Protagonist and chief undesirable Max (Matt Damon) scrapes together a living assembling police droids in the ruins of Los Angeles when, ironically, a police droid takes it upon himself to disassemble Max’s arm with a billy club. This first instance of ultraviolence which periodically intrudes on Elysium conveniently leads Max to reconnect with his childhood friend and nurse Frey (Alice Braga). In an attempt to provide backstory where none is necessary, the film shoehorns flashbacks of Frey and Max discussing their dreams of reaching Elysium while Max’s caretaker predicts, apropos of nothing, that he will affect great change in society. Considering Max grew up in a Spanglish slum yet somehow managed to develop a perfect Boston accent, perhaps his caretaker was right to deem him special. Blomkamp uses these flashbacks as a crutch to make the audience care about Max and Frey while underdeveloping the dramatic potential of their relationship in the present.

Their larval relationship is short-lived as Max, in a Dickensian twist, is forced to fix a hazardous machine and gets a lethal dose of radiation that is set to kill him in exactly five days. With an artificial deadline compelling him into action, Max’s all-consuming desire for self-preservation leads him to find a way to Elysium where they have the medical equipment necessary to cure him. This desire for self-preservation makes Max one of the least heroic protagonists of a big budget sci-fi movie since Clive Owen’s character in Children of Men. When his ex-partner in crime Julio (Diego Luna) offers him a trip to Elysium in exchange for hijacking the data stored in his former boss John Carlyle’s brain (William Fichtner), Max finds himself knee-deep in Elysian political intrigue that could lead to tyranny or solve the world’s inequality problem.
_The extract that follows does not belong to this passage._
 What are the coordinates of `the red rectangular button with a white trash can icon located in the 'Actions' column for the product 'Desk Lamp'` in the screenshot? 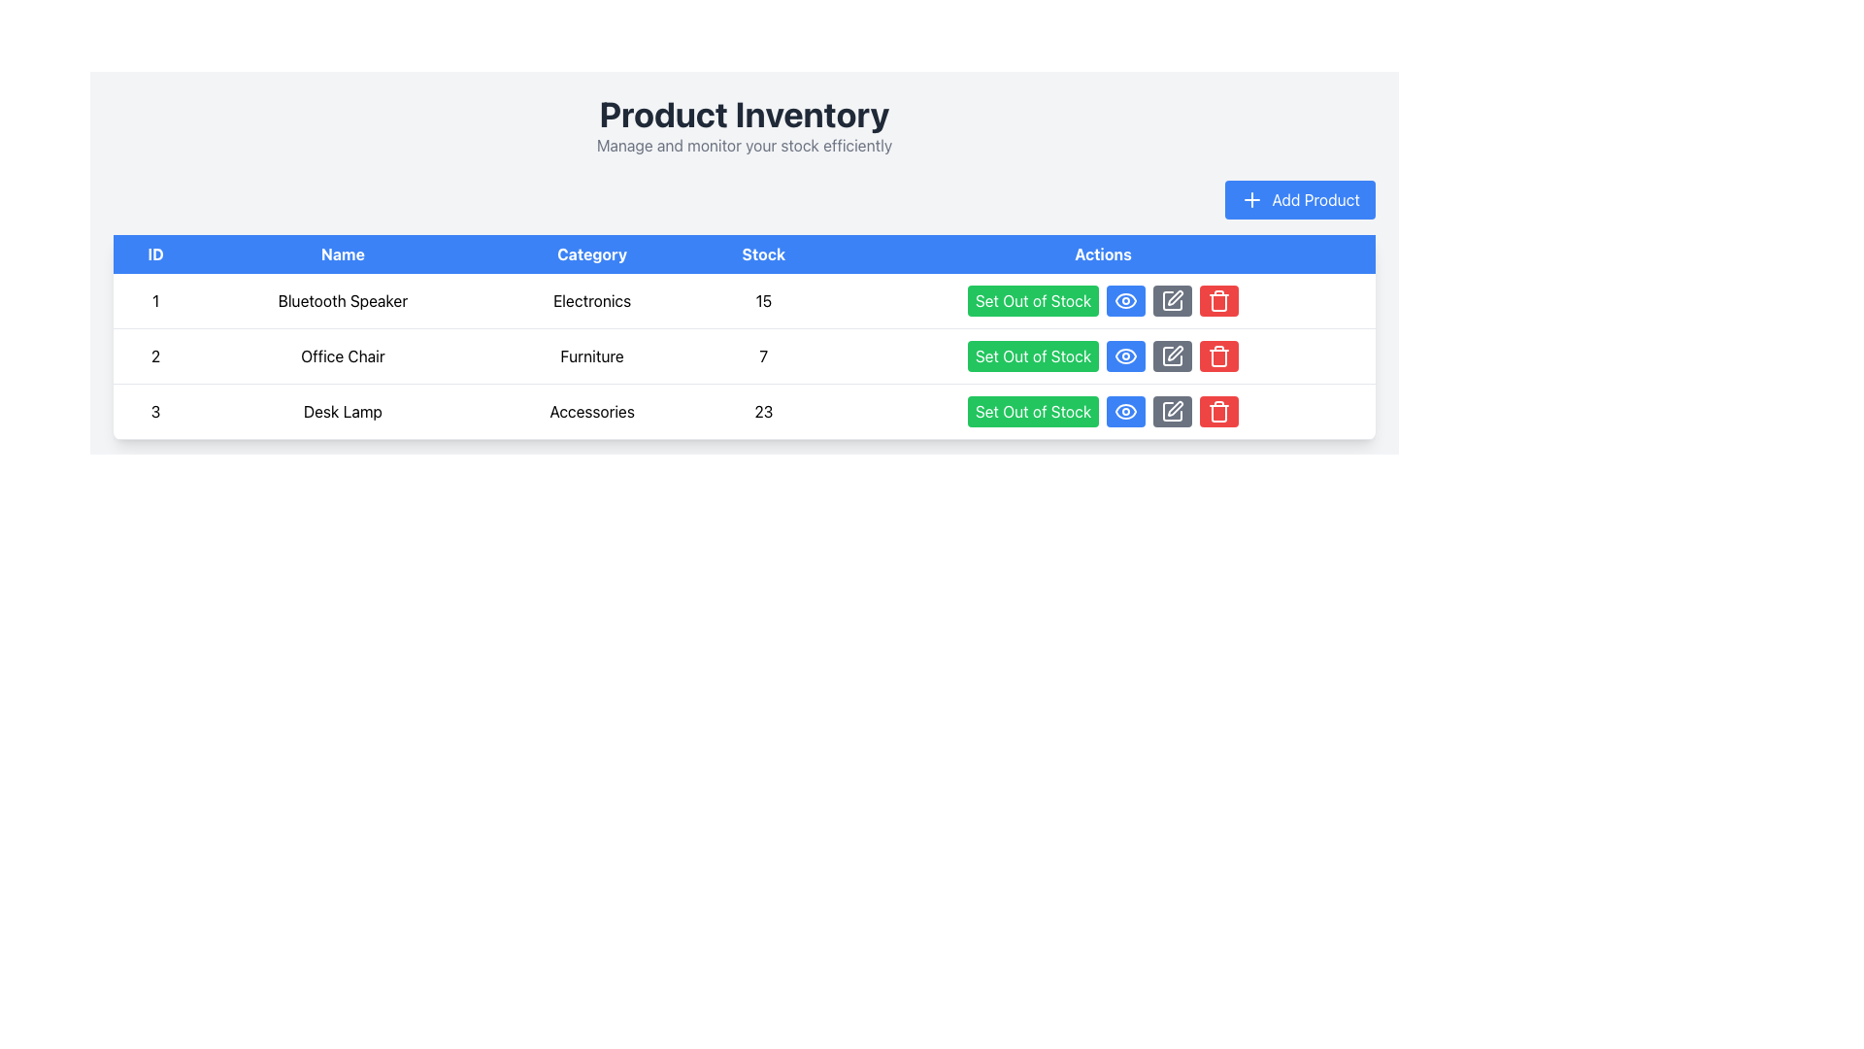 It's located at (1218, 355).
However, the threat of Elysian tyranny would be more effective if the villain, Secretary Delacourt (Jodie Foster), were given an opportunity to provide character motivation for her reprehensible actions beyond platitudes such as “we’re preserving our way of life.” For a film that pushes its politics to the fore, the hollow treatment of the Elysians offers no chance for discussion and, instead, treats its unmotivated characters as cogs that turn in place until the next action set piece.

The shining exception is the rogue agent Kruger (played by District 9 star Sharlto Copley), who is contracted by Delacourt to hunt down Max, and in the process, manages to find the sweet spot between pitch-black humor and malice which the film as a whole can never seem to find.

As Max discovers the content of the stolen brain data MacGuffin, he transforms into a Deus Ex Matt Damon capable of resetting all the world’s problems with a single computer hack, Elysium gives up on its political allegory ambitions and unceremoniously switches genres—from sci-fi to pure fantasy.